**WRITTEN PROBLEM:** Rewrite only the lines from the one that has "The width and" through the last line below, requests included, and multiply every coordinate in the answers by 0.2, rounding to whole numbers with halves rounded up. Leave the pictures out.

**MATERIAL SUPPLIED:**
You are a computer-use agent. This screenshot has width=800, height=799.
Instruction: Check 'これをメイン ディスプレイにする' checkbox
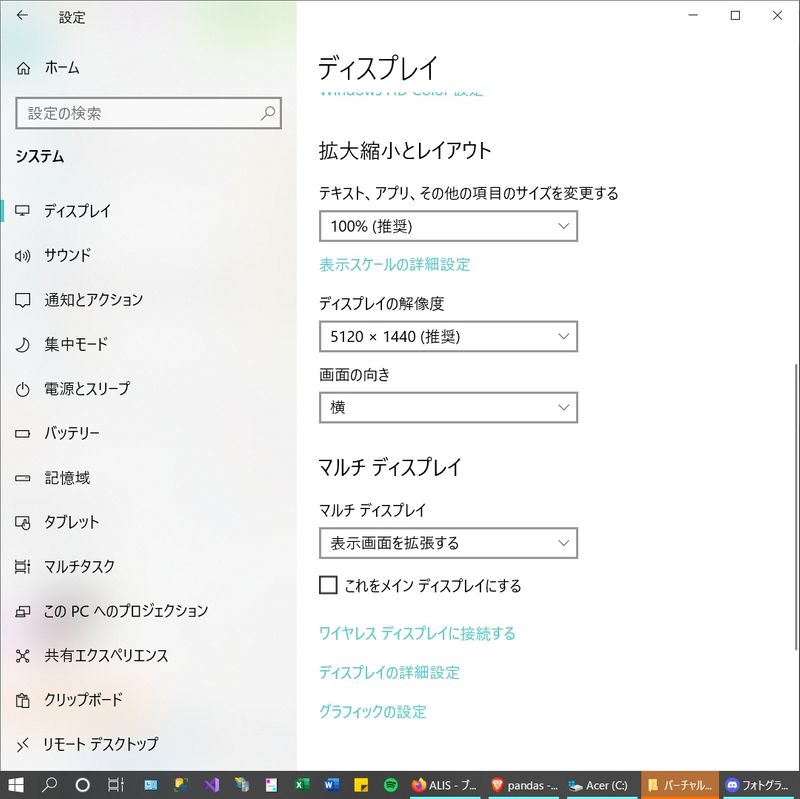328,585
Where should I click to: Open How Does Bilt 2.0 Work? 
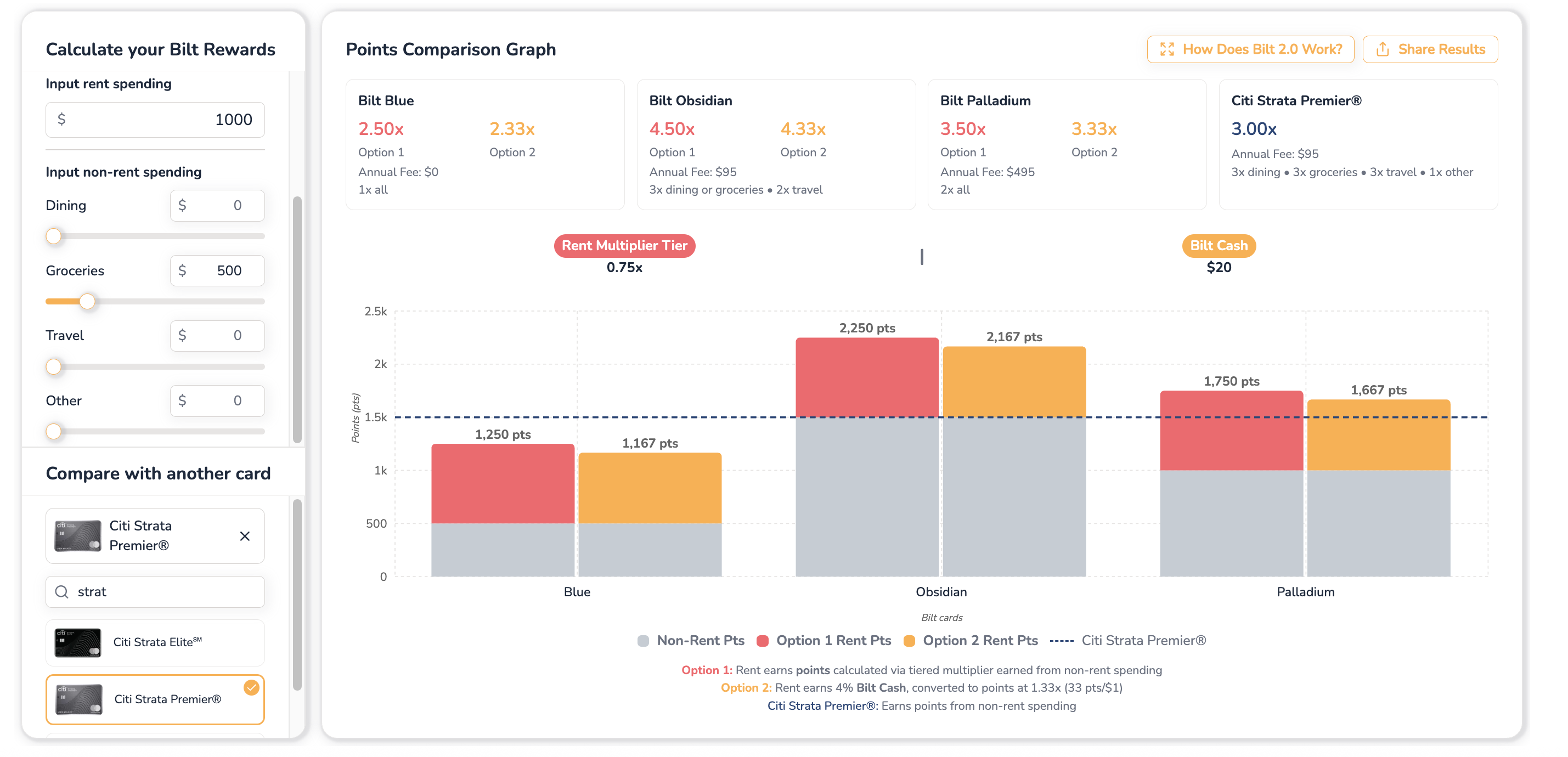click(x=1250, y=49)
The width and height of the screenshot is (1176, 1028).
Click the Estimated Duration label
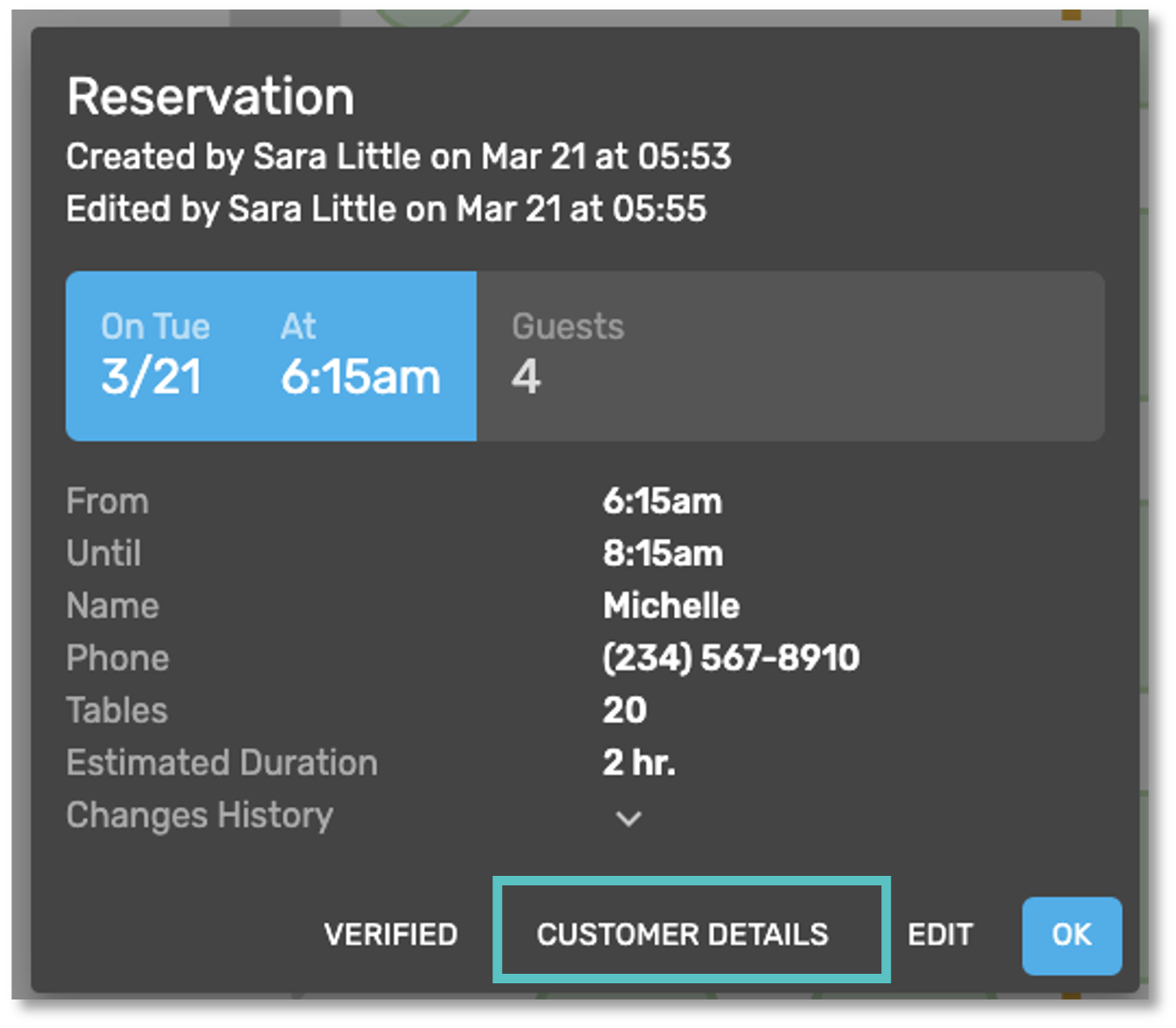[x=222, y=763]
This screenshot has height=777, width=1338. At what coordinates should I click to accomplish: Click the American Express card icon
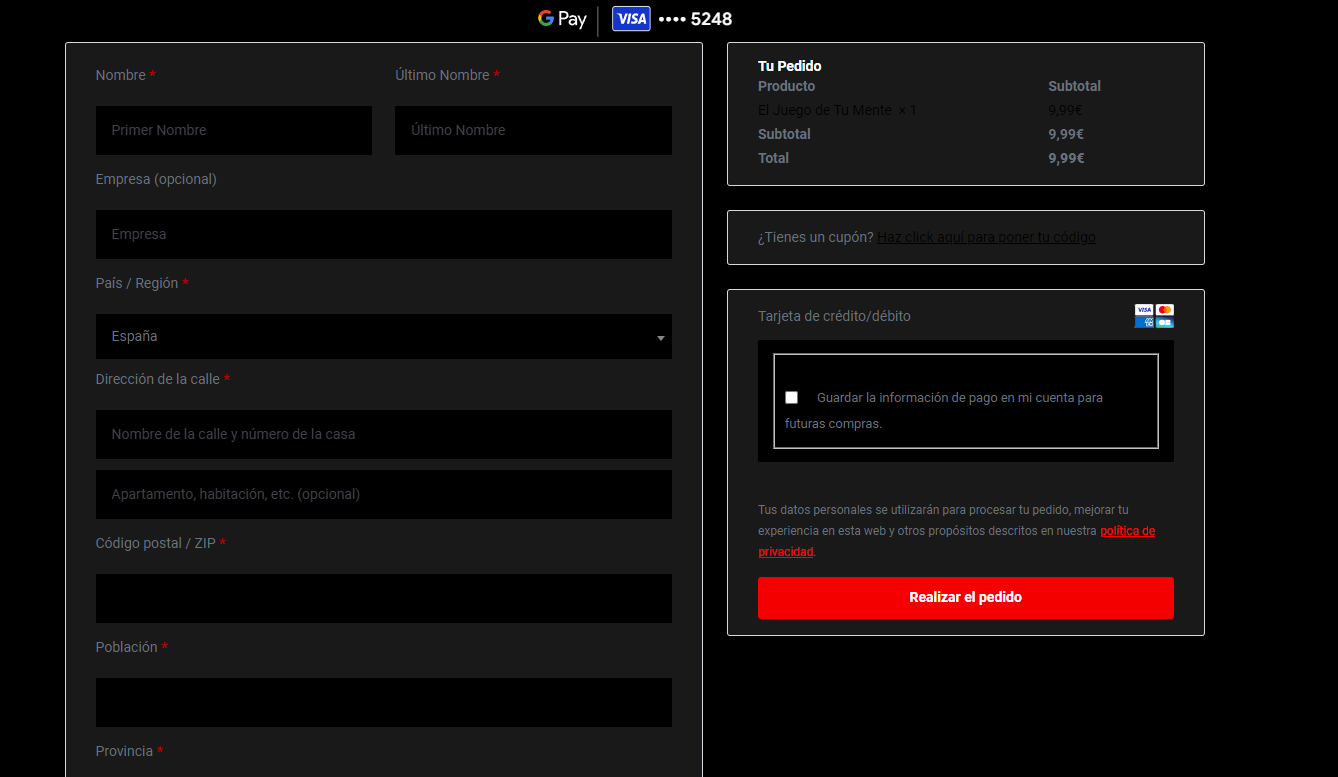tap(1144, 322)
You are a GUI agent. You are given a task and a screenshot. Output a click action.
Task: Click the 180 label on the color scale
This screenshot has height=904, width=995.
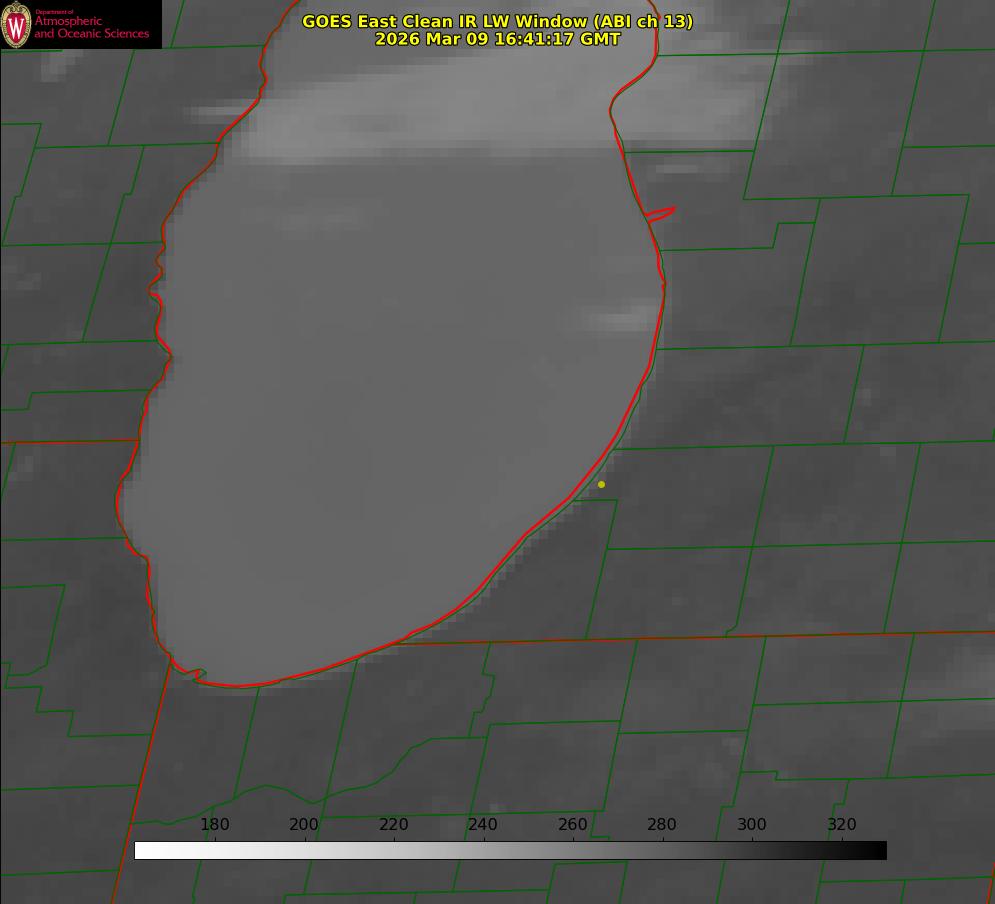(215, 825)
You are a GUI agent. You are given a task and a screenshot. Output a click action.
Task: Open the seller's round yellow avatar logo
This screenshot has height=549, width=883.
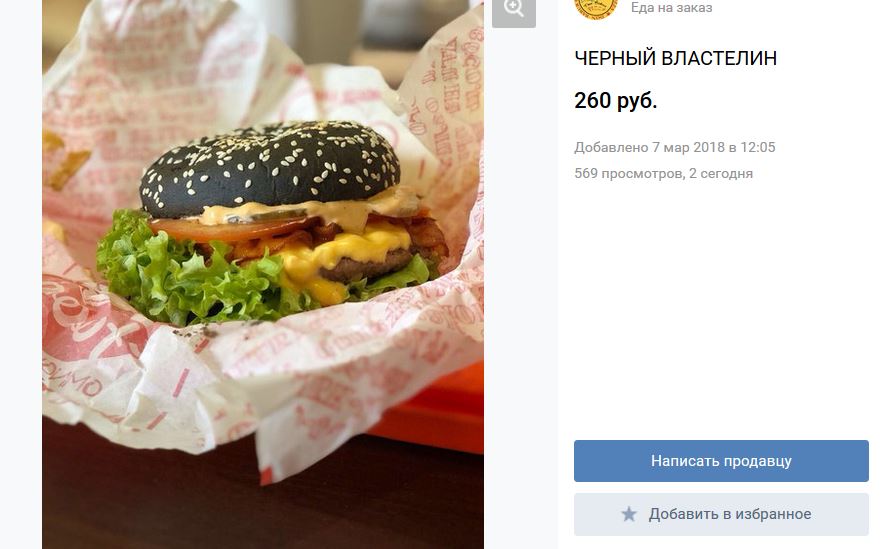pyautogui.click(x=596, y=8)
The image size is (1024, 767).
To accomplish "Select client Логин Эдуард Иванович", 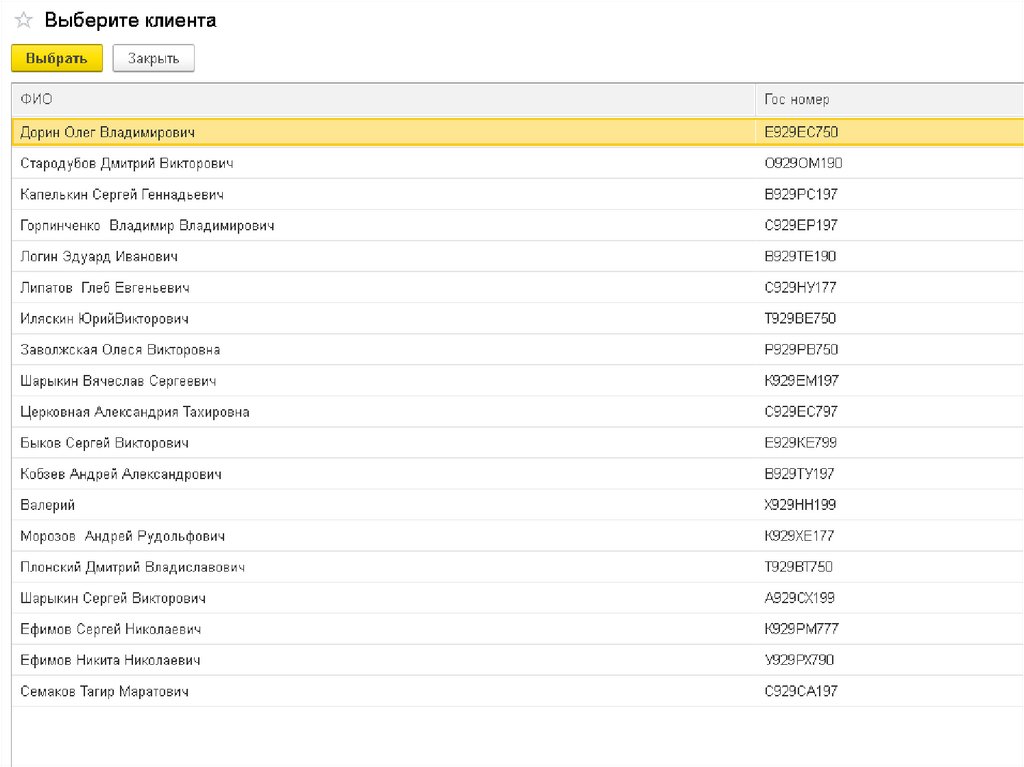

**REPLY TO THE EXERCISE:**
The width and height of the screenshot is (1176, 1028).
Click the Estimated Duration label
[x=44, y=153]
This screenshot has height=777, width=1338. At what coordinates should I click to accomplish: Click the American Express card icon
tap(229, 64)
You are a GUI agent. You are given a task and a screenshot. Output a click action.
Task: Click the 180 label on the color scale
This screenshot has height=904, width=995.
(43, 165)
You are a GUI agent. You are given a task and a screenshot. Output a click action.
Task: Open the seller's round yellow avatar logo
This screenshot has height=549, width=883.
pyautogui.click(x=119, y=2)
The image size is (1024, 767).
To accomplish "Select client Логин Эдуард Иванович", 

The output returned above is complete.